▸ Requirement
Copy out the records that run from the line containing "Task: Edit the" through the line containing "Enable Include fully", inclusive, reproducing each line without change.

▸ Given data
----

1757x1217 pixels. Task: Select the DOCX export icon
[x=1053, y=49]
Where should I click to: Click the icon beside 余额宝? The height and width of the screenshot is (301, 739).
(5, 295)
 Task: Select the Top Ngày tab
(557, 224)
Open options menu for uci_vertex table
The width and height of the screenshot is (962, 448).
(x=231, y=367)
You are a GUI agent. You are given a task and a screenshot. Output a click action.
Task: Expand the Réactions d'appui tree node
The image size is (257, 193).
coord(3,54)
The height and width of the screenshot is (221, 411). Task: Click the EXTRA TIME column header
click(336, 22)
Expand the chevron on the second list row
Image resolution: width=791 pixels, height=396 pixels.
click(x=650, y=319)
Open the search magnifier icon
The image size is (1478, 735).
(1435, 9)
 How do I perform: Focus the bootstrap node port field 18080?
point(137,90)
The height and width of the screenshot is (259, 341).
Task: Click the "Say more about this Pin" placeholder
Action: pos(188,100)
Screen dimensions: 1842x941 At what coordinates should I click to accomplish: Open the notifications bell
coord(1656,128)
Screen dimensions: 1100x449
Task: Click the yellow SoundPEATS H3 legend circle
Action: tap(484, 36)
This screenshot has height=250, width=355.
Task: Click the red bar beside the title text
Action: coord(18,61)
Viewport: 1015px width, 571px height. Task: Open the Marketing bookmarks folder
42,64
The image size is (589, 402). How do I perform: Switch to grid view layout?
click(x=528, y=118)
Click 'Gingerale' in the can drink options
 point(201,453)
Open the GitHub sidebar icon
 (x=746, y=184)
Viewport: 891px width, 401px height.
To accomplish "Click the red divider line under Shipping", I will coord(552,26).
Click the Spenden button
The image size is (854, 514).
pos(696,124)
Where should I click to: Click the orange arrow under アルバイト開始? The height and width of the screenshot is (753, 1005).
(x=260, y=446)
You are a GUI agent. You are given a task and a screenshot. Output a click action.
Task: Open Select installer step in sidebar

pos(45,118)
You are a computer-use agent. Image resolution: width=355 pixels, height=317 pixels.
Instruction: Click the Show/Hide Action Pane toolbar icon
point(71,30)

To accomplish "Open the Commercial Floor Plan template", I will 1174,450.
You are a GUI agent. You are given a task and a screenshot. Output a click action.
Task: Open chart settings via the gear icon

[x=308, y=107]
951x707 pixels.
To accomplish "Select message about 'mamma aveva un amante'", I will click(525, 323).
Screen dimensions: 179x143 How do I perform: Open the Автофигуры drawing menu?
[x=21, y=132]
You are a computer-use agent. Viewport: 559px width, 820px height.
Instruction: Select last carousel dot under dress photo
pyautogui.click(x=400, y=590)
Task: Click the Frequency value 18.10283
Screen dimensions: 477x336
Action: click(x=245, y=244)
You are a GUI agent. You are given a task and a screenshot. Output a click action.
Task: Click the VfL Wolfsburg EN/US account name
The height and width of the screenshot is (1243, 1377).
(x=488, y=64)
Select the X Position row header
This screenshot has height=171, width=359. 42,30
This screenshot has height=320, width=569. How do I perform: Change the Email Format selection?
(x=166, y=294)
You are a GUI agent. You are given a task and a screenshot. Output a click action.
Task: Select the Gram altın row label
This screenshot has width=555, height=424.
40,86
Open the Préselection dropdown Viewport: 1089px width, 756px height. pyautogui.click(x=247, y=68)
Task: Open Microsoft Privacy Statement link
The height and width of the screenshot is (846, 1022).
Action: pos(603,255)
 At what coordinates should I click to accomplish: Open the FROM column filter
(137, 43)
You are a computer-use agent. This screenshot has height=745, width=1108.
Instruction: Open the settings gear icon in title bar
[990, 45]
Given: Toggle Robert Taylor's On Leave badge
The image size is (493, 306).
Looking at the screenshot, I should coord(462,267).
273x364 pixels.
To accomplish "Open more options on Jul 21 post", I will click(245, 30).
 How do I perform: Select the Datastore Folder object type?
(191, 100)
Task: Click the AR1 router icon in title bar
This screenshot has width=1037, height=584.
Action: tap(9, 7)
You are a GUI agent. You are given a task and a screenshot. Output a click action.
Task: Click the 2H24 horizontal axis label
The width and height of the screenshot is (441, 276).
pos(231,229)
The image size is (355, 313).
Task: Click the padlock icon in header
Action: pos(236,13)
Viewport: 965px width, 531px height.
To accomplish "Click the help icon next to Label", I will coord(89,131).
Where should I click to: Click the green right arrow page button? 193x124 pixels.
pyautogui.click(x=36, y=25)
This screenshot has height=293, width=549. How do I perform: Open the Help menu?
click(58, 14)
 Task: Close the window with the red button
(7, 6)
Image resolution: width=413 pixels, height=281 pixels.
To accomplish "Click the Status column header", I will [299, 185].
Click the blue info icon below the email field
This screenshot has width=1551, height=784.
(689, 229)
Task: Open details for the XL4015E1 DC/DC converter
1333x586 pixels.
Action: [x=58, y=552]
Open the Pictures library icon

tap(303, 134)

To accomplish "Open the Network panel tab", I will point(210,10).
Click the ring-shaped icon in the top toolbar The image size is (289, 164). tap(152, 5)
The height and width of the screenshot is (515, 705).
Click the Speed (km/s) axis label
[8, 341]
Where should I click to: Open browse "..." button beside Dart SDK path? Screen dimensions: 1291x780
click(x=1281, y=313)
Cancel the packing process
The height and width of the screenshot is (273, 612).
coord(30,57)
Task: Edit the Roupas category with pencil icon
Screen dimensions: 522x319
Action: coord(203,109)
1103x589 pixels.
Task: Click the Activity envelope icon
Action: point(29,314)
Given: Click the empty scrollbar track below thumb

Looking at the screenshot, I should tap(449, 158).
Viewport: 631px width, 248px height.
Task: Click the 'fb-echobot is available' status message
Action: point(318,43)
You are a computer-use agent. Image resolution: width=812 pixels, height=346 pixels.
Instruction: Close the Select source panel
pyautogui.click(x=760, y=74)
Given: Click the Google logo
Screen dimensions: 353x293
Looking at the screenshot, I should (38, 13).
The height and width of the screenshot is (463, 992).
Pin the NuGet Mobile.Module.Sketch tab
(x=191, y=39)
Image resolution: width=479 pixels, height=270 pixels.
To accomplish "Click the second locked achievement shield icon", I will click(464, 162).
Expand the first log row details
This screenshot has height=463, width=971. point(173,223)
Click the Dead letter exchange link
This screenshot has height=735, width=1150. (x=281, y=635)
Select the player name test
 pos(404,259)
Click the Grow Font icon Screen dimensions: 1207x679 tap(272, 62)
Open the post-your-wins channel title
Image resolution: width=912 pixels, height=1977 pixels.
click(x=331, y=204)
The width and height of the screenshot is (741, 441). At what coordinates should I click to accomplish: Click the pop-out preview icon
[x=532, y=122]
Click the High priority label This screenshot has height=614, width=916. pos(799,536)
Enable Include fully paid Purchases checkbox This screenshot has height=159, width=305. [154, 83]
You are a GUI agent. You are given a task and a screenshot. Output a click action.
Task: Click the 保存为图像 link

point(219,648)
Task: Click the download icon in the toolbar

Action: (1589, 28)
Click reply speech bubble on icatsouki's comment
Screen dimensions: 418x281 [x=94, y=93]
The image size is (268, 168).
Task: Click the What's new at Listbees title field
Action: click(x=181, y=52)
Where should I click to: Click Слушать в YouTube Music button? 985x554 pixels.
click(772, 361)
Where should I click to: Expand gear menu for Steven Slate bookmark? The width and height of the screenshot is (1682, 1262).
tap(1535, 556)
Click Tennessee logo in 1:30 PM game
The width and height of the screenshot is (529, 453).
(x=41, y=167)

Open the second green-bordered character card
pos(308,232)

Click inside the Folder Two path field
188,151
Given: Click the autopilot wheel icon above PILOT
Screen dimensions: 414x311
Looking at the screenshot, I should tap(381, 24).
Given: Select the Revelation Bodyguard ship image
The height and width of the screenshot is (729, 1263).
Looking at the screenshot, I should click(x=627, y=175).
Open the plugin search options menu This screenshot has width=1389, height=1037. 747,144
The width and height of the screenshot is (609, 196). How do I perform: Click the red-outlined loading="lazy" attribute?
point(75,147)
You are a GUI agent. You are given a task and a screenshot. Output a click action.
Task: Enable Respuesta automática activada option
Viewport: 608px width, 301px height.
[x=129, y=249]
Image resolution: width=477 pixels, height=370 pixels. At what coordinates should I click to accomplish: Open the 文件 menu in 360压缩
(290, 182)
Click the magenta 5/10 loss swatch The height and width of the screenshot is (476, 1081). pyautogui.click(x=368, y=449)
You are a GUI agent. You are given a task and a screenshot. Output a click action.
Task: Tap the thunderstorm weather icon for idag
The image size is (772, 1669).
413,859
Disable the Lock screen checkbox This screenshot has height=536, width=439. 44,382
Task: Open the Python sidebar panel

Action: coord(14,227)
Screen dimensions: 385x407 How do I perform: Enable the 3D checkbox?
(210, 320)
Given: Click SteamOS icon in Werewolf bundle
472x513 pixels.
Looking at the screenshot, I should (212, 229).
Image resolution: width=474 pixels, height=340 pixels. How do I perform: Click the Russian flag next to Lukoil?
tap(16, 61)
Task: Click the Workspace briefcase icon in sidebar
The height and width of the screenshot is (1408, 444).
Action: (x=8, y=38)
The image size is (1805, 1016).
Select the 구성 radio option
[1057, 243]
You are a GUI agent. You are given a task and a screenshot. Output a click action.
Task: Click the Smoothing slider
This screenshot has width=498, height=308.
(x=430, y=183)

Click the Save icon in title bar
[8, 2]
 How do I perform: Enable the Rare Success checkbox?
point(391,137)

----

▸ Response
Task: Edit the Roupas category with pencil icon
Screen dimensions: 522x319
Action: coord(203,109)
1103x589 pixels.
Task: Click the Activity envelope icon
Action: point(29,314)
Given: Click the empty scrollbar track below thumb

Looking at the screenshot, I should tap(449, 158).
Viewport: 631px width, 248px height.
Task: Click the 'fb-echobot is available' status message
Action: point(318,43)
You are a computer-use agent. Image resolution: width=812 pixels, height=346 pixels.
Instruction: Close the Select source panel
pyautogui.click(x=760, y=74)
Given: Click the Google logo
Screen dimensions: 353x293
Looking at the screenshot, I should (38, 13).
The height and width of the screenshot is (463, 992).
Pin the NuGet Mobile.Module.Sketch tab
(x=191, y=39)
Image resolution: width=479 pixels, height=270 pixels.
To accomplish "Click the second locked achievement shield icon", I will click(464, 162).
Expand the first log row details
This screenshot has height=463, width=971. point(173,223)
Click the Dead letter exchange link
This screenshot has height=735, width=1150. (x=281, y=635)
Select the player name test
 pos(404,259)
Click the Grow Font icon Screen dimensions: 1207x679 tap(272, 62)
Open the post-your-wins channel title
Image resolution: width=912 pixels, height=1977 pixels.
click(x=331, y=204)
The width and height of the screenshot is (741, 441). At what coordinates should I click to accomplish: Click the pop-out preview icon
[x=532, y=122]
Click the High priority label This screenshot has height=614, width=916. pos(799,536)
Enable Include fully paid Purchases checkbox This screenshot has height=159, width=305. [154, 83]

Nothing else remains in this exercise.